**The request:** Please reproduce all of the data below verbatim, leaving out the pictures.

**Task material:**
▼

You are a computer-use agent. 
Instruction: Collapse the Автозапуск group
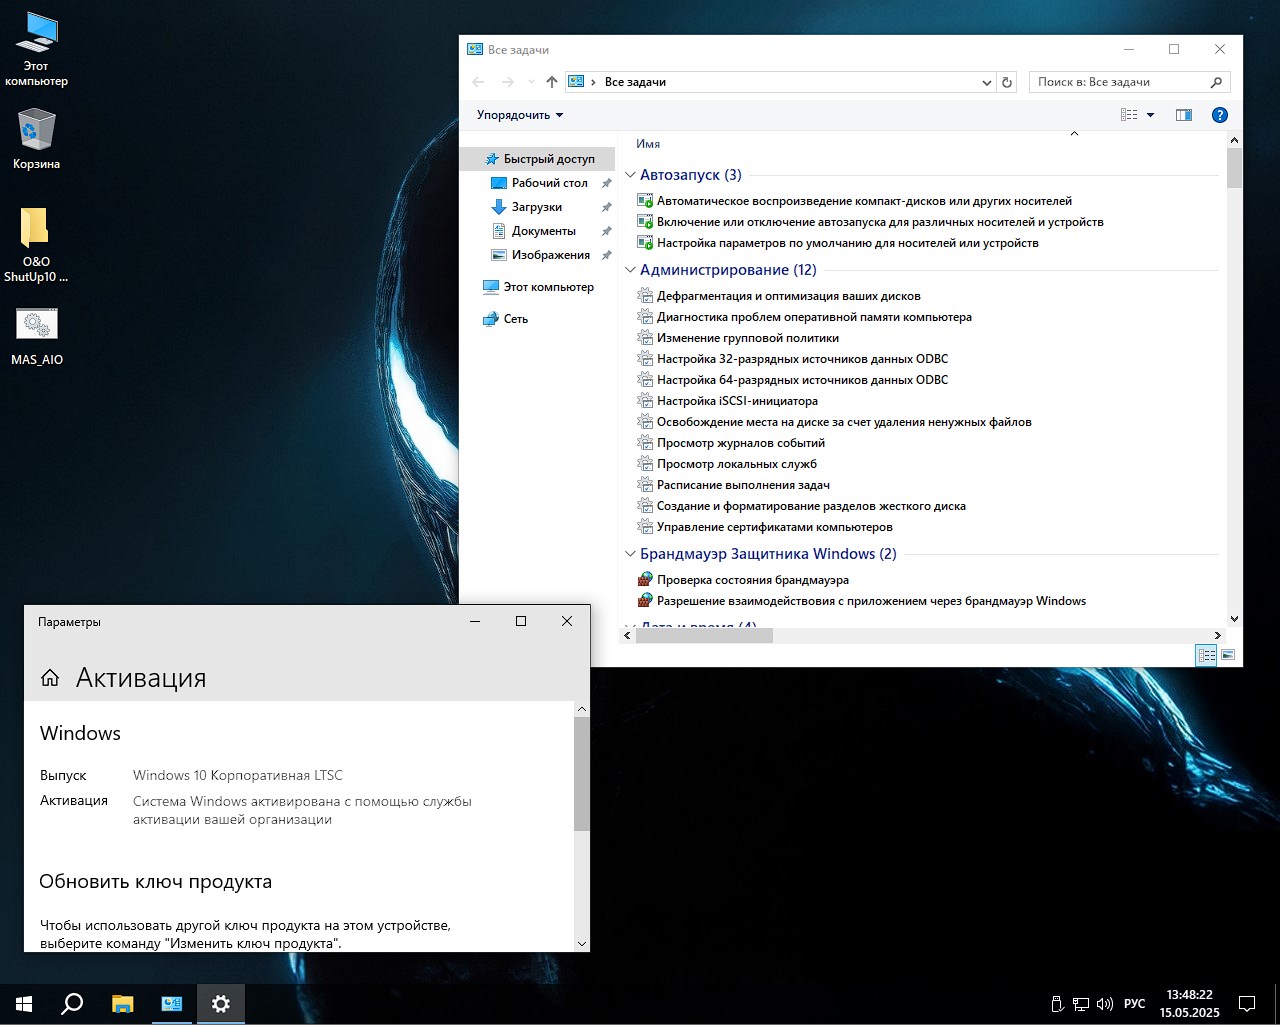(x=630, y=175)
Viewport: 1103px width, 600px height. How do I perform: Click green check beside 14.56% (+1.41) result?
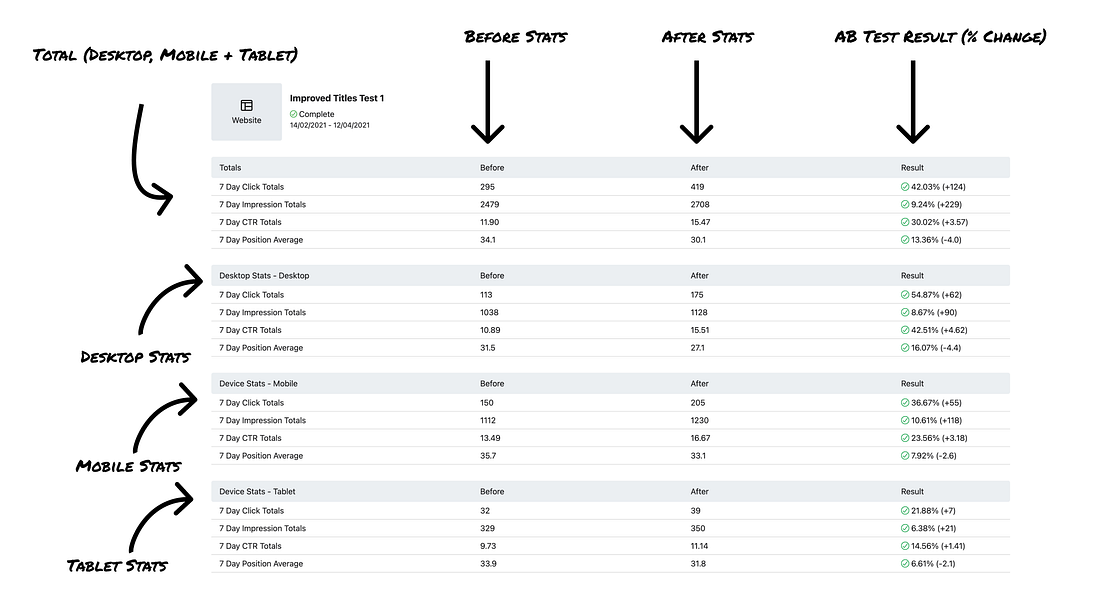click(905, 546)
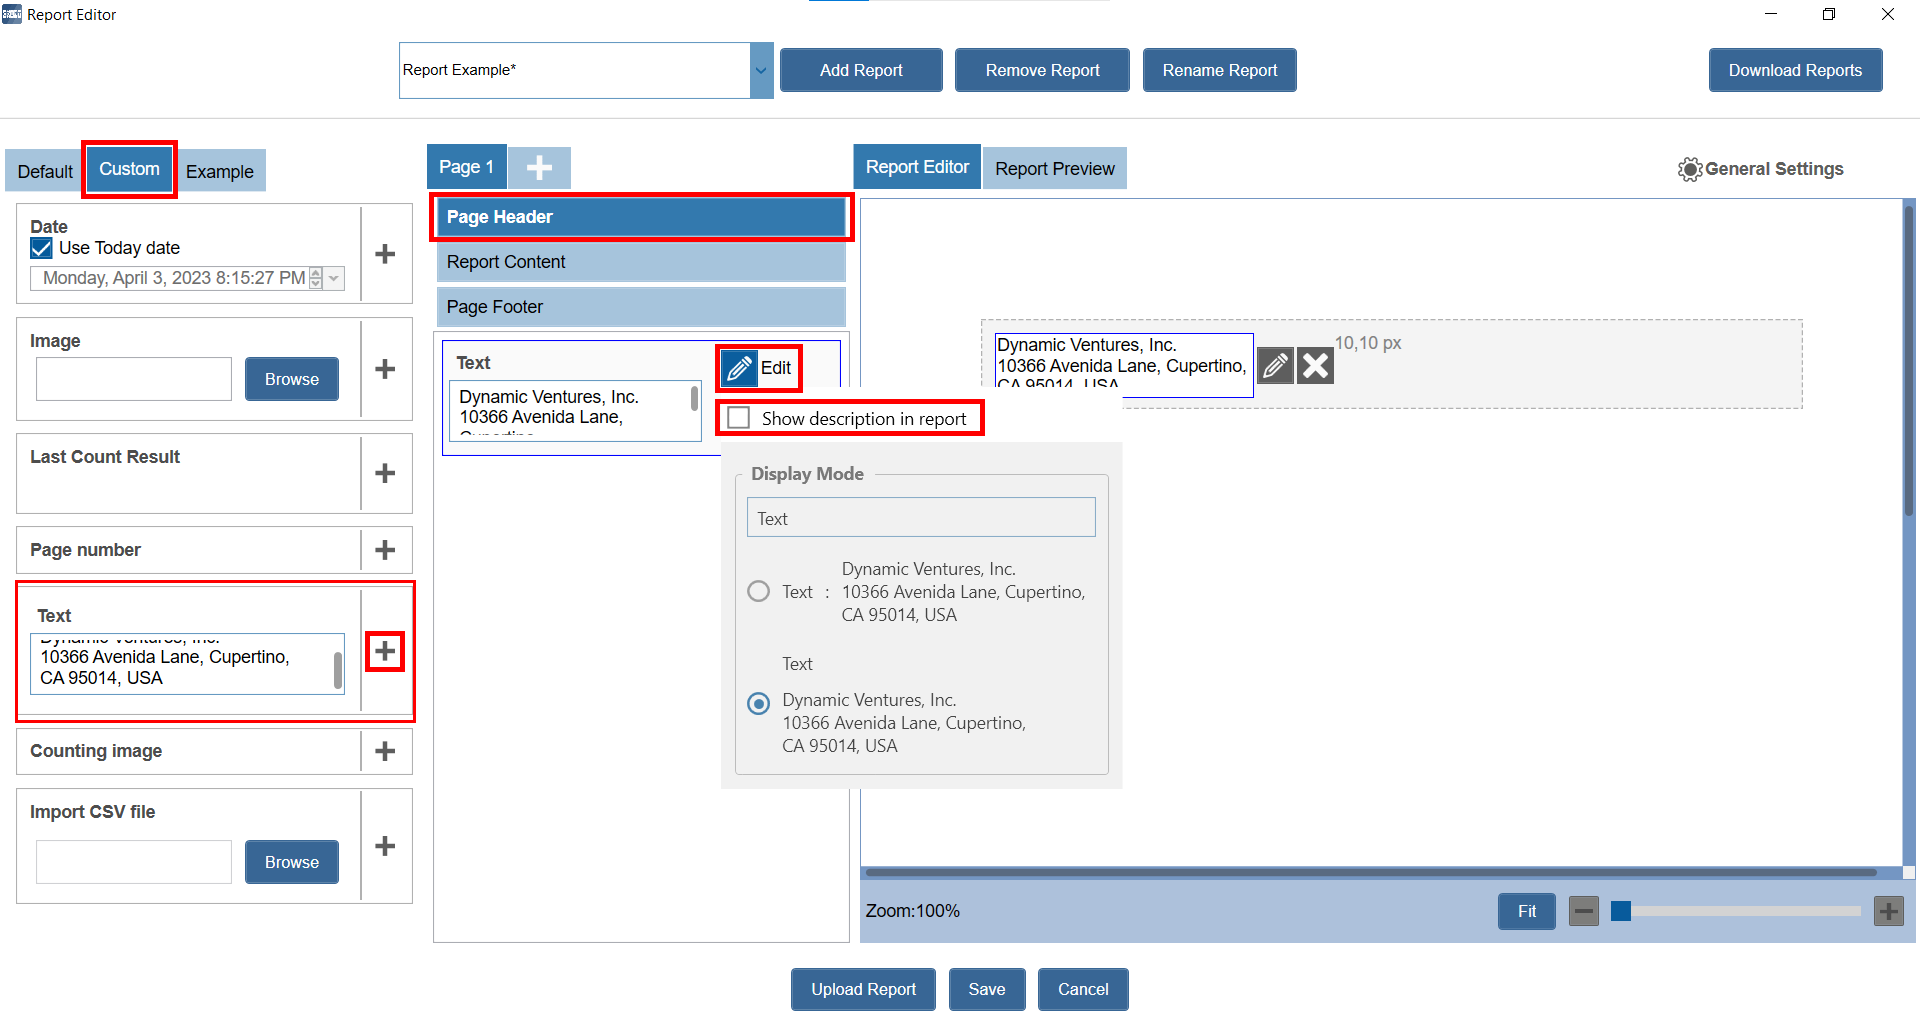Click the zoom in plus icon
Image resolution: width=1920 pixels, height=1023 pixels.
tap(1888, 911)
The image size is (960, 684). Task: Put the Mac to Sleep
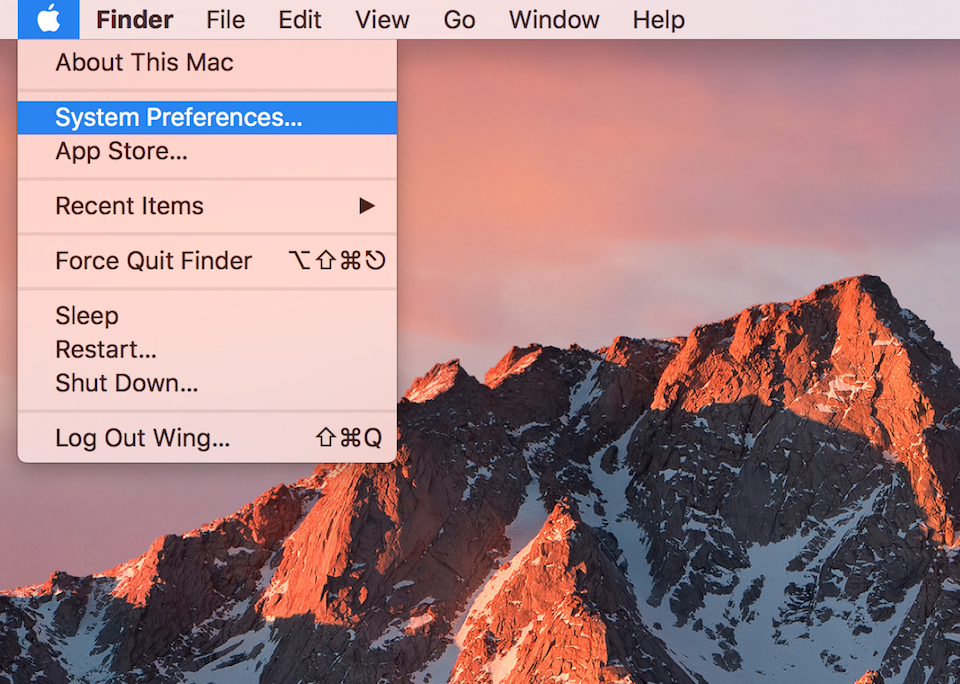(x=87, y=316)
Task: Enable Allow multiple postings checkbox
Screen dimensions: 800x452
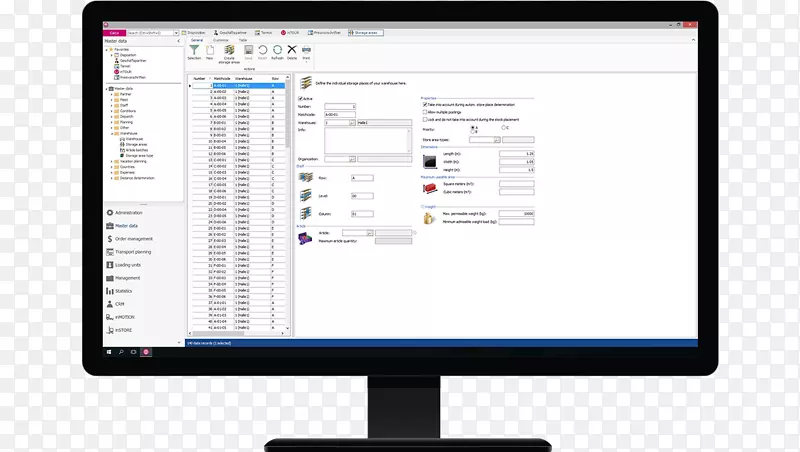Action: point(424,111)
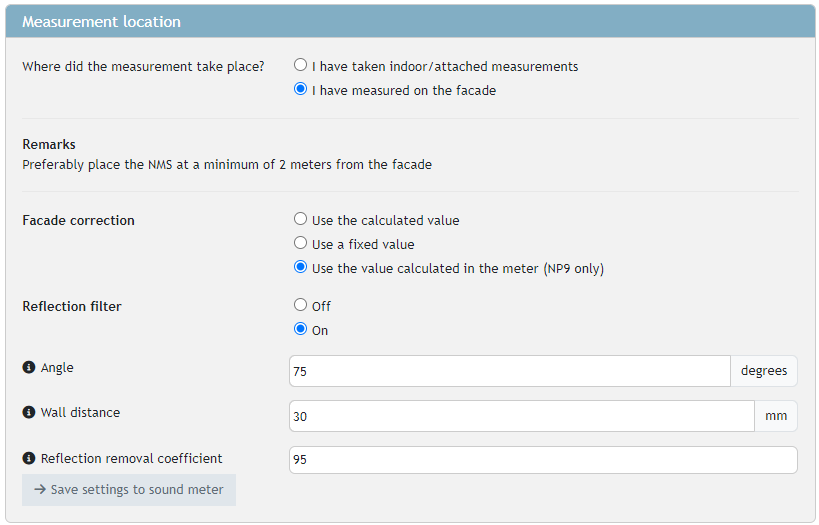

▲

**Solution for this problem:**
You are a computer-use agent. 
Instruction: Collapse the Автозапуск group
(x=630, y=175)
Viewport: 1103px width, 600px height. How do I perform: Click green check beside 14.56% (+1.41) result?
click(905, 546)
Click the zoom in plus icon
Image resolution: width=1920 pixels, height=1023 pixels.
tap(1888, 911)
The image size is (960, 684). Task: Put the Mac to Sleep
(x=87, y=316)
Task: Enable Allow multiple postings checkbox
Screen dimensions: 800x452
Action: point(424,111)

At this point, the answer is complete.